Calum Chambers was not given much protection down the right by Alex Oxlade-Chamberlain and, too often on Sunday, Jefferson Montero was able to pick the ball up and do real damage.
It was almost as if Swansea were targeting Arsenal down that side because they could see that Chambers was struggling to deal with a right-footed left-winger.
As a player I see as predominantly being a centre-half who is playing right-back rather than a player whose future lies at full-back, Chambers found it very difficult against the Ecuadorian.
He did not have the pace to deal with such a nippy player over the first five yards and, with Montero being right footed, the Swansea player was knocking it out of his feet and into space that Chambers was not expecting.
From what I have seen of him this season, Chambers likes to get close to his man and put his hands on him but he tried something different against Montero and did not get the balance right.
I felt it was a big wake-up call for Chambers. Until now, everything has gone incredibly well for him over the last few months, with him flying from Southampton to Arsenal and into the England team.
Perhaps now, he realises what it is really all about to be a defender at this level.
But as well as Chambers allowing Montero to put the cross in for the second goal, Arsenal should have dealt better with the ball when it came into the box.
With Laurent Koscielny injured, I think Nacho Monreal was picked to play centre-half because Wenger wanted to use his experience and did not want to have Chambers in the centre and Hector Bellerin at right-back because he did not want two 19-year-olds together in his defence.
Maybe that is something he will have to reconsider when he looks at Bafetimbi Gomis's goal again.
Per Mertesacker gets pulled out a long way, perhaps to try to cover Chambers but he does not really need to do that and he is not marking anybody either when Montero's cross comes in.
Instead it is Monreal, usually a left-back, who is left to deal with Gomis, and he was never going to be favourite to win that high ball.
Gomis deserves credit for his finish, but with normal orthodox central defenders, I would like to think that cross is something Arsenal can deal with.
How can Arsenal improve at the back?
On the back of Arsenal seeing two leads disappear within a week, there needs to be a major inquest into why it happened.
Of course there will be more cries for Wenger to strengthen his side defensively when the transfer window opens in January.
But, before then, they need to improve in that area with the personnel they have got, which comes down to individuals as much as tactics.
The philosophy of the club under Wenger is always going to be to attack and try to create chances but, looking at the way Arsenal did both of those against Swansea, you could argue they did not create enough.
Mertesacker spoke after the game about how Arsenal had not kept possession well enough in the closing stages.
The reason that was their downfall was that they were not prepared for when they lost it.
As a centre-half, Mertesacker has to organise the players in front of him.
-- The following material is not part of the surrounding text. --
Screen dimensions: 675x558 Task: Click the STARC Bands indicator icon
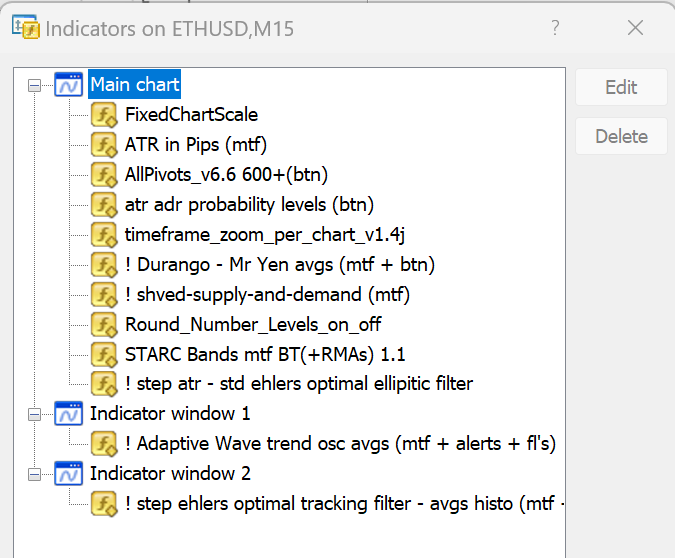[104, 354]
You cannot just switch on the second you lose the ball - instead, you should be in a position to win it back early.
You have to prepare for the worst, otherwise you are not going to be ready when you lose possession.
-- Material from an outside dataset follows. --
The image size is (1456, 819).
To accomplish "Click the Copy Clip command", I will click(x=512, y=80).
That is something you don't have to train at, it is a mindset you go on to the pitch with, and you have to have players who take responsibility at key times.
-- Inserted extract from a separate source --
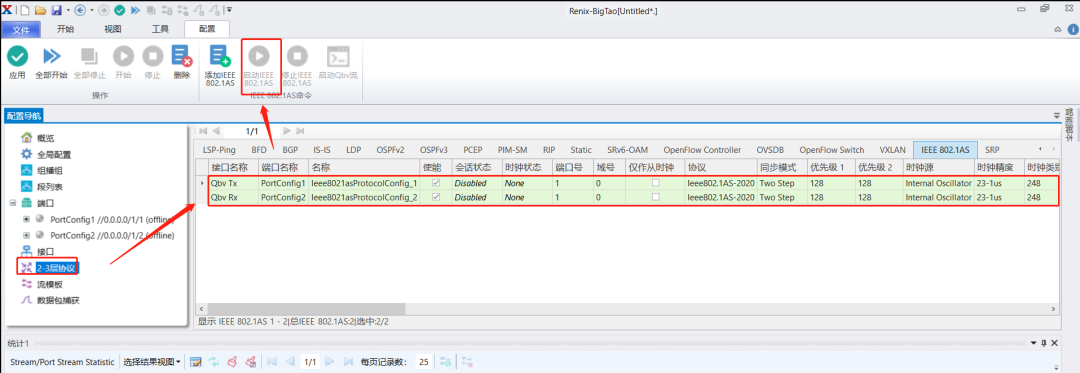Open the 选择结果视图 dropdown
The width and height of the screenshot is (1080, 373).
(x=152, y=361)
Even before Swansea's equaliser, it was already a feature of Sunday's game that Arsenal were being a little bit sloppy in possession.
That could have been down to the wet conditions and torrential rain, but they were not keeping the ball like they normally do.
So, the key was not to run the risk of leaving themselves isolated and exposed at the back.
Arsenal did that for Swansea's first goal, when there was a huge gap between their defence and midfield.
Everyone charging forward meant only Gibbs and the two centre-halves were in contact, which was criminal. They paid the price.